Exterior Angle Inequality Theorem Definition

By substitution the exterior angle is greater than the remote interior angle.

Exterior angle inequality theorem definition. An exterior angle of a triangle is greater than either of the non-adjacent interior angles. By the Exterior Angle Inequality Theorem the exterior angle is larger than either remote interior angle and Also and. According to the exterior angle inequality theorem the measure of an exterior angle of a triangle is greater than either of its interior opposite angles.
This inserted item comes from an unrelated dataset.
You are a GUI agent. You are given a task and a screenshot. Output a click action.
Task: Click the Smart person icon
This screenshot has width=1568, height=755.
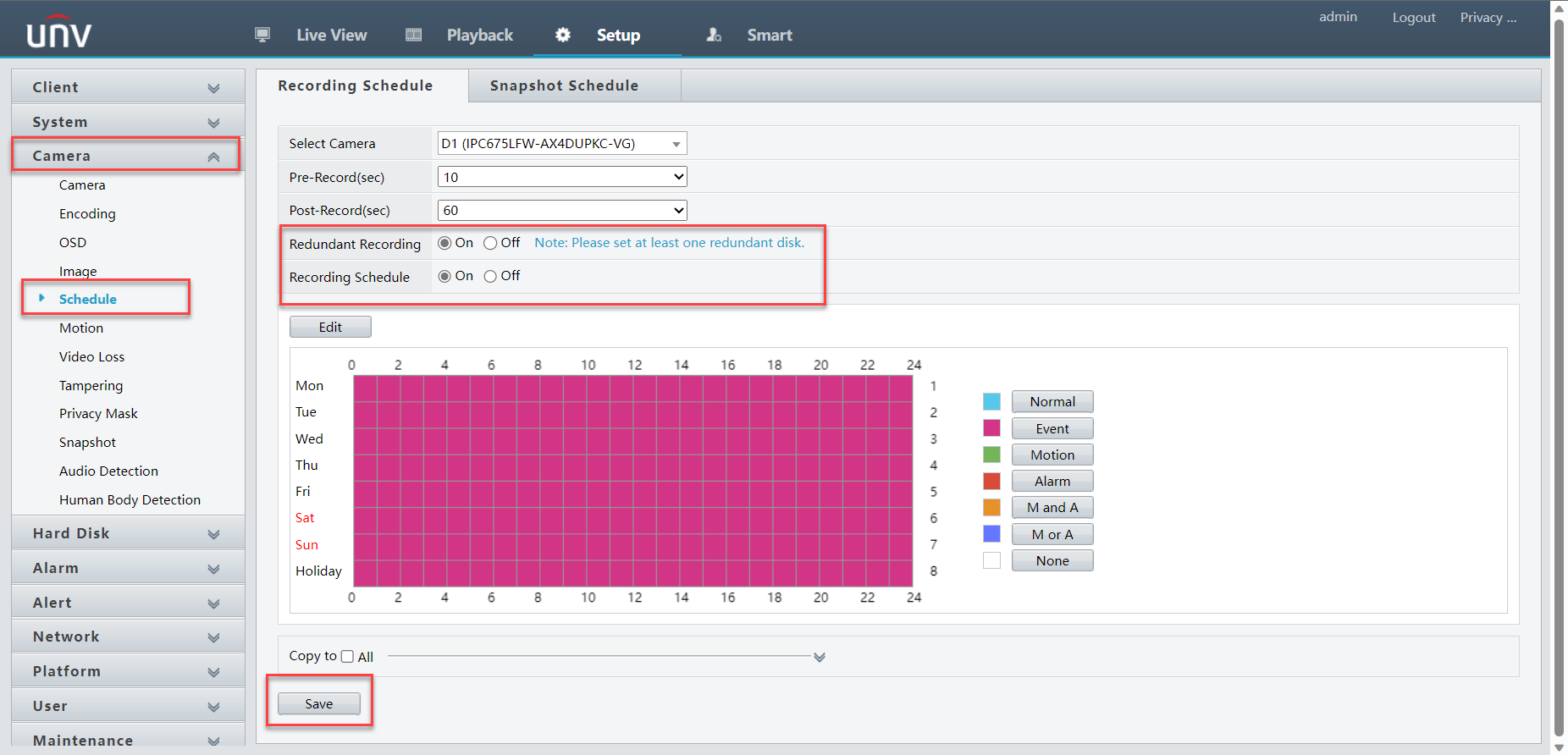(x=714, y=35)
If a side of a triangle is produced then the exterior angle so formed is equal to. Therefore m 7 m 5 and m 8 m measures less than m 9 628721 By the Exterior Angle Inequality Theorem the exterior angle 9 is larger than either remote interior angle from two different triangles 6 and 7 from one. A similar argument proves it is greater than the other remote angle also.

As a result forms a linear pair with. By the Exterior Angle Inequality Theorem the exterior angle 5 is larger than either remote interior angle 7 and 8. Properties of exterior angles.

Theorem The Exterior Angle Inequality. The exterior angle theorem states that the exterior angle of a triangle is equal to the sum of the opposite interior angles. We can derive the exterior angle theorem using the information that.

For example 5. An exterior angle of a triangle is formed when an side is extended outwards. By definition of inequality the exterior angle is greater than either part of its sum.

By extending of to a point is formed. We know that in a triangle the sum of exterior angles is equal to 360. The sum of an exterior angle and its adjacent interior angle is equal to 180 degrees.